Abstract:The sophisticated sense of touch of the human hand significantly contributes to our ability to safely, efficiently, and dexterously manipulate arbitrary objects in our environment. Robotic and prosthetic devices lack refined, tactile feedback from their end-effectors, leading to counterintuitive and complex control strategies. To address this lack, tactile sensors have been designed and developed, but they often offer an insufficient spatial and temporal resolution. This paper focuses on overcoming these issues by designing a smart embedded system, called SmartHand, enabling the acquisition and real-time processing of high-resolution tactile information from a hand-shaped multi-sensor array for prosthetic and robotic applications.

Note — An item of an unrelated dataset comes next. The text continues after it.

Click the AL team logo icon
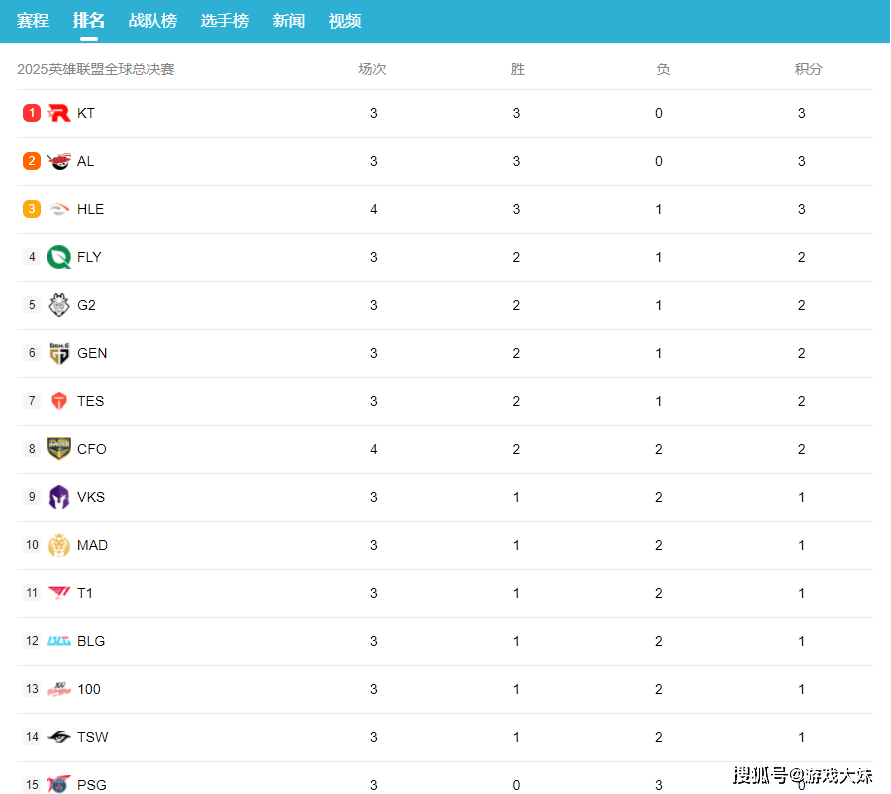Viewport: 891px width, 794px height. (59, 161)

We acquire a new tactile dataset consisting of 340,000 frames while interacting with 16 everyday objects and the empty hand, i.e., a total of 17 classes. The design of the embedded system minimizes response latency in classification, by deploying a small yet accurate convolutional neural network on a high-performance ARM Cortex-M7 microcontroller. Compared to related work, our model requires one order of magnitude less memory and 15.6x fewer computations while achieving similar inter-session accuracy and up to 98.86% and 99.83% top-1 and top-3 cross-validation accuracy, respectively. Experimental results show a total power consumption of 505mW and a latency of only 100ms.